Da subito, Paolo mette in pratica le sue idee creative - per non dire folli! - per far crescere l'azienda e farla conoscere al grande pubblico. Così facendo, però, attira anche attenzioni sgradite, sia all'interno che, soprattutto, all'esterno dell'azienda.

“Cosa fate a livello di marketing?” chiede Paolo alla folla di presenti.

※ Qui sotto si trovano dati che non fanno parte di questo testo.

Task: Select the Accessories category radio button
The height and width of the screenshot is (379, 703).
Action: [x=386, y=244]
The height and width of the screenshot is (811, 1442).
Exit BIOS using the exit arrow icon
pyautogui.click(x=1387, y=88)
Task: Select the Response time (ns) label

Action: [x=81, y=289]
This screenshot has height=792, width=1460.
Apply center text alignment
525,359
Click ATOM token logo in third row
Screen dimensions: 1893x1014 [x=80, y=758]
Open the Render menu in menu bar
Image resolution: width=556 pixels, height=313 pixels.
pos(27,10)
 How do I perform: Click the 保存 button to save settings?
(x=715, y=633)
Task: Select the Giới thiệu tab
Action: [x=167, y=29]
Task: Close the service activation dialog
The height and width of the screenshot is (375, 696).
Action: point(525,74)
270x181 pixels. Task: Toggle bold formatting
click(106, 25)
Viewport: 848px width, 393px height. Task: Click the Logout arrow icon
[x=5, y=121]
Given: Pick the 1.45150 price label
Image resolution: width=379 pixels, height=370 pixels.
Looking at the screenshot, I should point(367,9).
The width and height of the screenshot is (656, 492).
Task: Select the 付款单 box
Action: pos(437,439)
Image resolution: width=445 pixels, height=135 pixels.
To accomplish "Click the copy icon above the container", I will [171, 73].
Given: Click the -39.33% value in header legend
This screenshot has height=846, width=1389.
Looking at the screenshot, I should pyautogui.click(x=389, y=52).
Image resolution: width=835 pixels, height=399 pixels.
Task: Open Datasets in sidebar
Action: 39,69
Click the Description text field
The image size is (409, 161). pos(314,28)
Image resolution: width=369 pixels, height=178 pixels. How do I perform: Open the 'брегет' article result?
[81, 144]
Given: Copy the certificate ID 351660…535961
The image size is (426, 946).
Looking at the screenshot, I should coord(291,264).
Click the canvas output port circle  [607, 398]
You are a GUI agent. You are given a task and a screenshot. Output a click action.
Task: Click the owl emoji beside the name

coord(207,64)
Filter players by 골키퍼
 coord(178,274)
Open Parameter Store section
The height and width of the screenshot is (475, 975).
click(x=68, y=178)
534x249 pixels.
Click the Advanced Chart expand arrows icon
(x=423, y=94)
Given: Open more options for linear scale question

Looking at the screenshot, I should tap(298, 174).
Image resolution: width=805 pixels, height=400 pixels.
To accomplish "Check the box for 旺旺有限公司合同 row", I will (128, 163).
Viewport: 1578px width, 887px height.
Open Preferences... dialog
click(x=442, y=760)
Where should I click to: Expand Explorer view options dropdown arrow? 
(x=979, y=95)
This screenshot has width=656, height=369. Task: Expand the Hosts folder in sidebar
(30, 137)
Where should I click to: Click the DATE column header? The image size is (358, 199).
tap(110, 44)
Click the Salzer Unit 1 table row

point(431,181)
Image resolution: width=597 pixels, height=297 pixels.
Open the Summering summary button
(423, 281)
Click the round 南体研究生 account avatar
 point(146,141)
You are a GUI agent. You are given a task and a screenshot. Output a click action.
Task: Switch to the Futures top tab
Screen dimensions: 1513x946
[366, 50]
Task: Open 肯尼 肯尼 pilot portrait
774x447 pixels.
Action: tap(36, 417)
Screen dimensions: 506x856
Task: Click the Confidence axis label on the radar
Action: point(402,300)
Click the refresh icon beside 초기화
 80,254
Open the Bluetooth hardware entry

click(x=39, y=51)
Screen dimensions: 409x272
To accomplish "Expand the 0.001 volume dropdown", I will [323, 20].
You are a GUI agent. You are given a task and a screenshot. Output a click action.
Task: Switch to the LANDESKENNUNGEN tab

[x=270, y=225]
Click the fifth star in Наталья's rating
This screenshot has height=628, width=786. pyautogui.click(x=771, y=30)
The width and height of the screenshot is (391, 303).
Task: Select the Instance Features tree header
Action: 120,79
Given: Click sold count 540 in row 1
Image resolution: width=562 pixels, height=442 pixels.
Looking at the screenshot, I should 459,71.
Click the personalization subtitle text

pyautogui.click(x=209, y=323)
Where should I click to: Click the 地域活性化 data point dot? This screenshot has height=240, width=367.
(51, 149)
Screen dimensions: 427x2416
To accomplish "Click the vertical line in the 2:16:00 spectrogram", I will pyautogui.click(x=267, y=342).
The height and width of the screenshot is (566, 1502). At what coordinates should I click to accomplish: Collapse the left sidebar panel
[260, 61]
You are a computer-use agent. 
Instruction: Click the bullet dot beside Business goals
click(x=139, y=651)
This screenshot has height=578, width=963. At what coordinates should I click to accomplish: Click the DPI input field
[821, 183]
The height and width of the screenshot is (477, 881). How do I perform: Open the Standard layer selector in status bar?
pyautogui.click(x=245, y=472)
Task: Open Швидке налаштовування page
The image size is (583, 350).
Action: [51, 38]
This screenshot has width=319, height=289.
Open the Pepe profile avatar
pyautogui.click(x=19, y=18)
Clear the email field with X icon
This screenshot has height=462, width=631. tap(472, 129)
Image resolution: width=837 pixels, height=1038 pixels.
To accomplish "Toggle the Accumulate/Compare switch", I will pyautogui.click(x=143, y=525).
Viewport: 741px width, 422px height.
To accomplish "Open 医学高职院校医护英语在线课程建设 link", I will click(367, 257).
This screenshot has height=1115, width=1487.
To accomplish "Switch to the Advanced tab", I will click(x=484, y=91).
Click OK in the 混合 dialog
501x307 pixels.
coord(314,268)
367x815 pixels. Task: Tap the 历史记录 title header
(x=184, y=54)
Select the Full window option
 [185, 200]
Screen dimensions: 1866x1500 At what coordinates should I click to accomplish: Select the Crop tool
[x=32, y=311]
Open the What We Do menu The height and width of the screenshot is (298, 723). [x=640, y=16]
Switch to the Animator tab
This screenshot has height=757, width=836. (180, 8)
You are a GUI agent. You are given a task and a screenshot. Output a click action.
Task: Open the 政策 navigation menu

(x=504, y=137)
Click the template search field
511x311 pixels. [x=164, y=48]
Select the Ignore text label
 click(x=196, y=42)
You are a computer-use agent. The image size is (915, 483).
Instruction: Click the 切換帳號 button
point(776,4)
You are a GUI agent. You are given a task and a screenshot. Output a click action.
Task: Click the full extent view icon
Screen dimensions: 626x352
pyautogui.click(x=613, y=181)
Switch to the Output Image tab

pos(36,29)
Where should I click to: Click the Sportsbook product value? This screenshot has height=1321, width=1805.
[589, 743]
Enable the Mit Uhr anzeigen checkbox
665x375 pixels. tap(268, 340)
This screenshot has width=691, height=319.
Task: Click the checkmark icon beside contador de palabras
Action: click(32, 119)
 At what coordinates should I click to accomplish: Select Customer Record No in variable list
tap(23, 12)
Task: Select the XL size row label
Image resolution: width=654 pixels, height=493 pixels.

Tutti si scambiano sguardi imbarazzati.
Paolo guarda Alessia, che risponde titubante. “Noi gestiamo i clienti più che altro con contatti diretti. Conosciamo i vari laboratori di ricerca, loro ci ordinano i topi e noi glieli forniamo. Finora ha funzionato tutto molto bene.”
“Bene,” sorride Paolo. “Sono sicuro che il Dottor Vanzetti stia facendo un lavoro straordinario da questo punto di vista.”
Il giovane commerciale arrembante gonfia il petto.
“Ma insieme possiamo fare di più,” dice Paolo passeggiando tra le sedie. “Tanto per fare un esempio, com’è la nostra immagine agli occhi dei clienti e del pubblico?”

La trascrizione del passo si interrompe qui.